SELECTED EXCERPT >>
Employment is rife in Kenya and many take jobs not as a vocation but as a means to an end. Many Kenyans have either been maimed or lost their lives in the line of duty. Here are some of the dangerous jobs in Kenya.
This is one of the riskiest vocations in Kenya. The boys in blue have to deal with gun totting criminals who are ready to shoot at any slight provocation. Proliferation of arms in the wrong hands from neighboring war-torn countries has further complicated the fight against crimes. Cattle rustlers are better armed than our security. A case in point is the Baragoi incident where 42 policemen were mowed down by well-equipped and trained cattle rustlers. Just recently we lost 22 police officers in Kapedo, Turkana County who were shot dead by Turkana raiders. Terrorists groups have made Kenya a playing field with brazen attacks in police stations and well protected facilities like Westgate mall attack. The Kenyan military is in Somali with sole mission of routing the suicidal Al-shabaab elements. Another endangered species in this category are guards commonly referred to as watchmen. Watchmen are ill-equipped to deal with armed robberies and many have lost their in the line of duty.
Kenyan roads are infamous for the high number road accidents and highway robberies that have left many Kenyans dead or permanently maimed. Drivers have to navigate through pot holed roads that lack basic road signs. Greedy bus operators force their drivers to make numerous trips resulting into fatigue that can turn fatal. Highway robberies also put the lives of the drivers at risk especially when they appear non-cooperative. Taxi Drivers on the other hand have to contend with criminals who pretend to be passengers. Many cases have been reported of taxi drivers killed in the line of duty and their vehicles stolen from the criminals who disguise themselves as passengers.
Boda Boda riders are a danger unto themselves and the passengers they ferry. Hospitals have set aside specials wards for victims of boda boda accidents that have become a phenomenon. Boda Boda riders break traffic rules with impunity and don’t wear protective gear to protect themselves from the elements of weather. Many of the boda boda operators end up with respiratory diseases.

REQUIRED ACTION 1 >>
Copy the passage on dangerous jobs in Kenya word for word, from the text between "Employment is rife" and "jobs in Kenya.", inclusive.
REQUIRED ACTION 2 >>
Write the next part of the passage on dangerous jobs in Kenya, starting after its last sentence.

MATERIAL SHOWN >>

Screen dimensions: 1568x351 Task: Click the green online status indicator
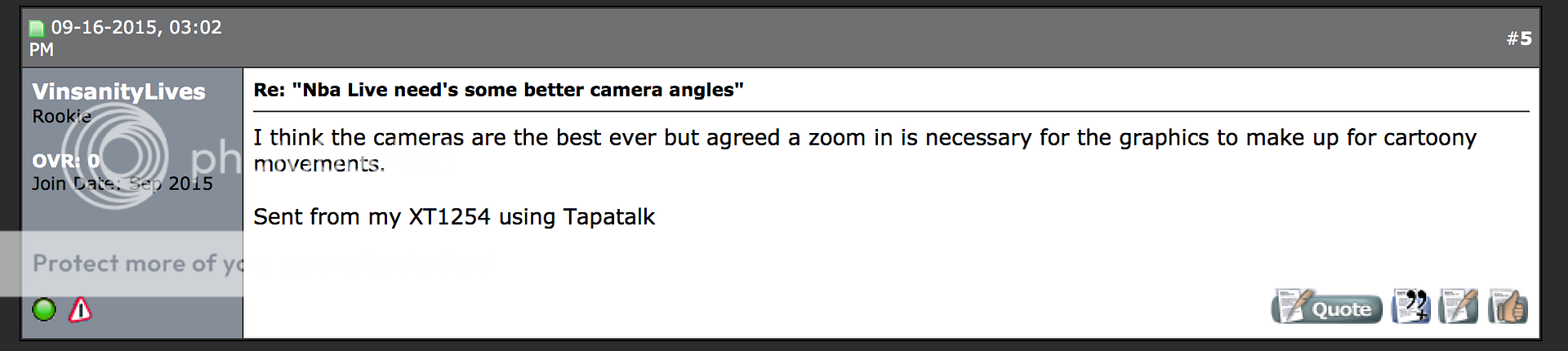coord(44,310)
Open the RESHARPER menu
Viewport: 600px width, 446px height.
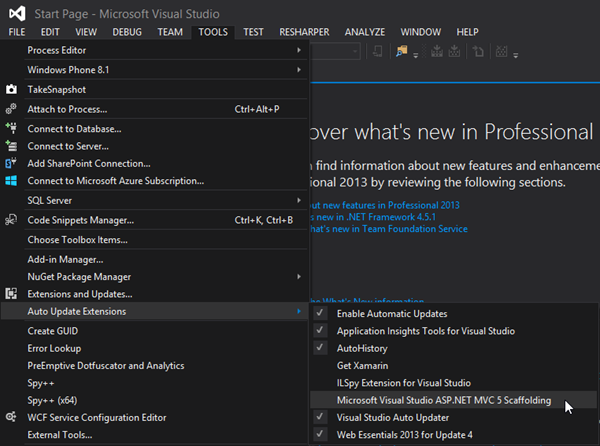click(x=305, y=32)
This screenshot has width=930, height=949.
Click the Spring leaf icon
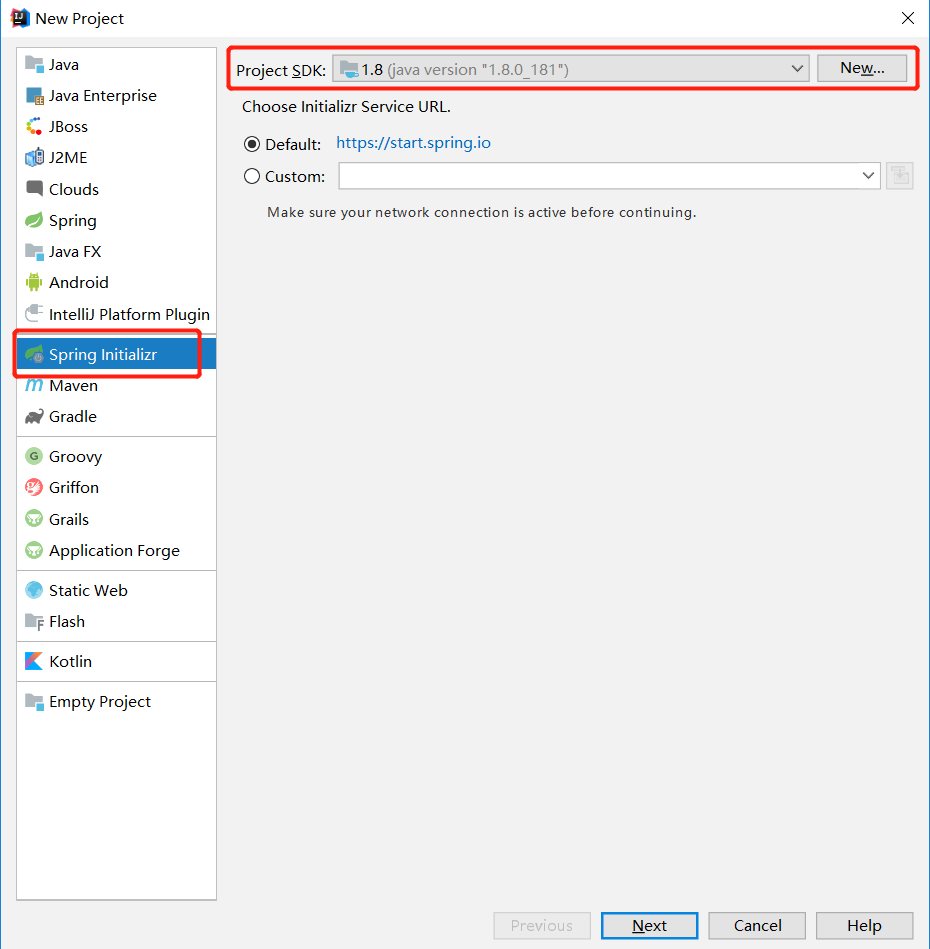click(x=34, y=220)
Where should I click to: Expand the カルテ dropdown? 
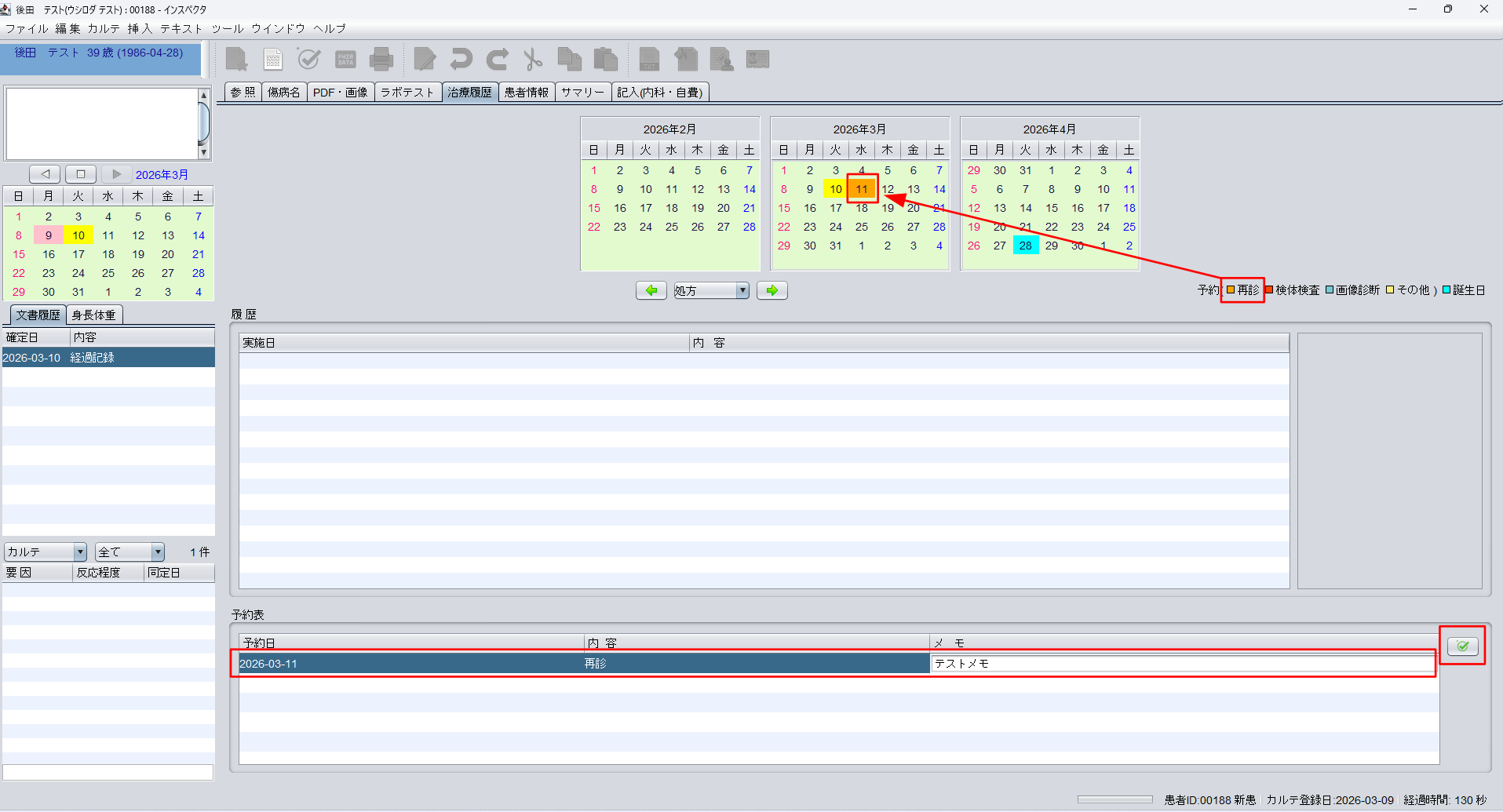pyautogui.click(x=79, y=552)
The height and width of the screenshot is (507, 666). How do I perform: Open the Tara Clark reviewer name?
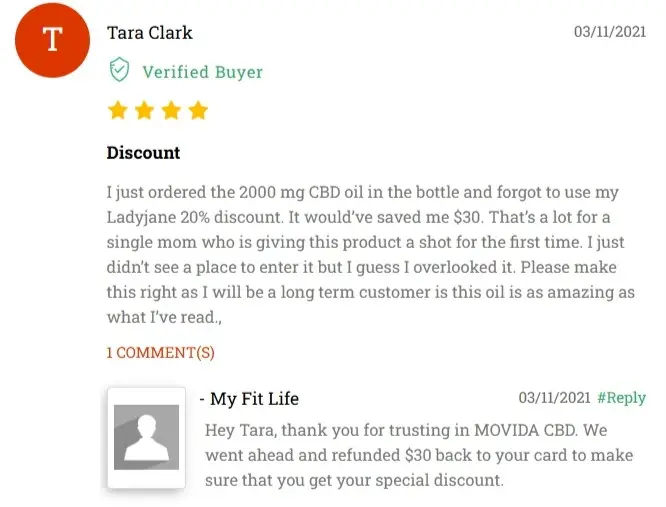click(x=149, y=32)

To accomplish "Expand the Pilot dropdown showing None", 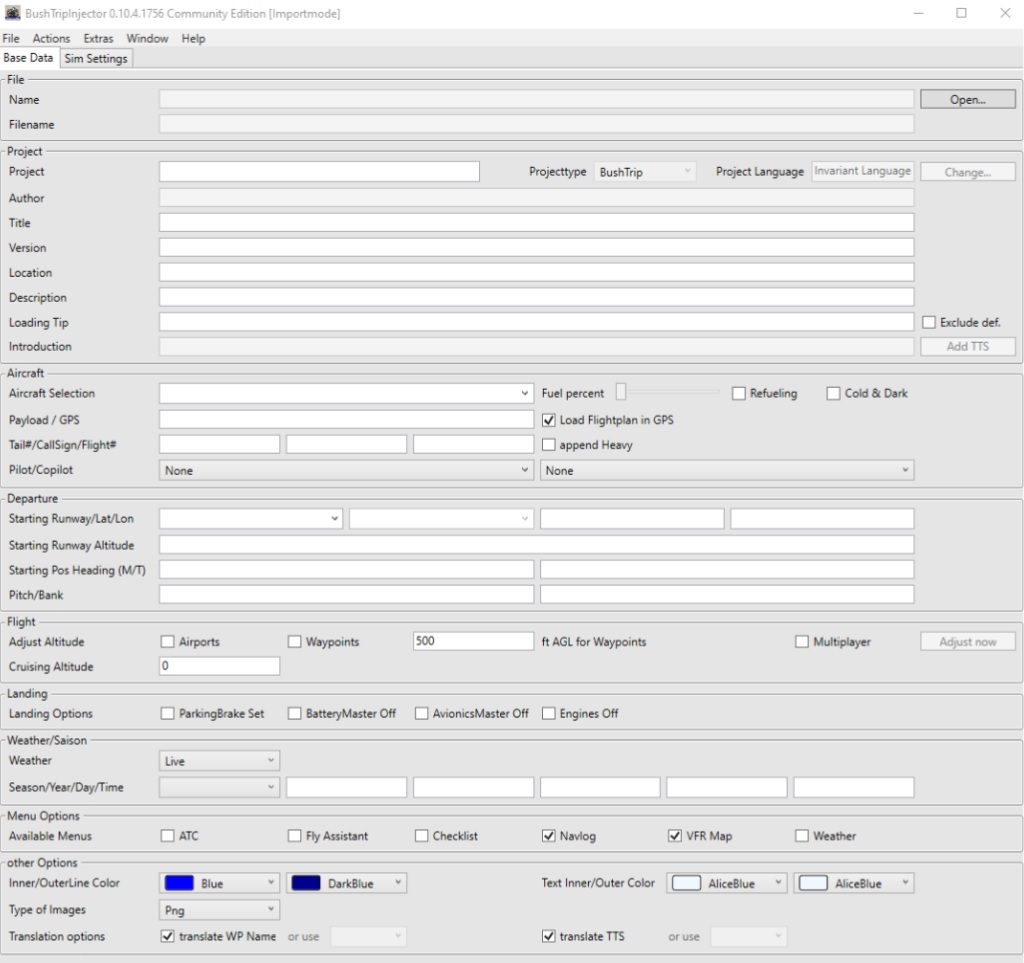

EXERCISE OUTPUT 1 >>
Employment is rife in Kenya and many take jobs not as a vocation but as a means to an end. Many Kenyans have either been maimed or lost their lives in the line of duty. Here are some of the dangerous jobs in Kenya.

EXERCISE OUTPUT 2 >>
Farm Workers, especially those who work in flower farms are exposed to hazardous pesticides that often times turn fatal. Lack of protective wear, medical cover, illiteracy and proper guidelines on the rights of workers have led the farm owners ride roughshod on the poorly paid agricultural workers. Farm workers who work with heavy machinery and animals are at risk of being injured. According to official reports there are 22 deaths per 100,000 workers in the Agricultural sector.
Factories have a poor track record creating conducive working environment for their employees. The workers are subjected to poisonous gases that often times leads to death. Cases have been reported of employees trapped in a building engulfed in fire because of lack of emergency doors and safety gears. Exposure to poisonous fumes emitted from the factories have led to premature death of the workers.
This sector is largely unregulated and the consequences have been dire. Cases of buildings collapsing and trapping the workers inside is so common that it goes unreported because of the frequency. Protective wear is also amiss as the workers lack basic items like helmets.
With undependable meteorological department fishermen have to rely on their own devices when venturing in the high seas. Fishermen who are caught in a storm in the high seas in their flimsy dhows either end up dead or badly injured. Water hyacinth in our Kenyans lakes has also proved to be deadly. A research conducted by Kenyatta University titled Causes of mortality among the fishermen in lake Victoria, Kenya list HIV-related infections as the number one killer at 33.8 % followed by drowning (14.3%), pulmonary tuberculosis (12.4%), and malaria (10.4%). In lake Turkana Merille Militia from neighboring Ethopia have a tendency of abducting and killing fishermen for ritualistic purposes especially in the month of August.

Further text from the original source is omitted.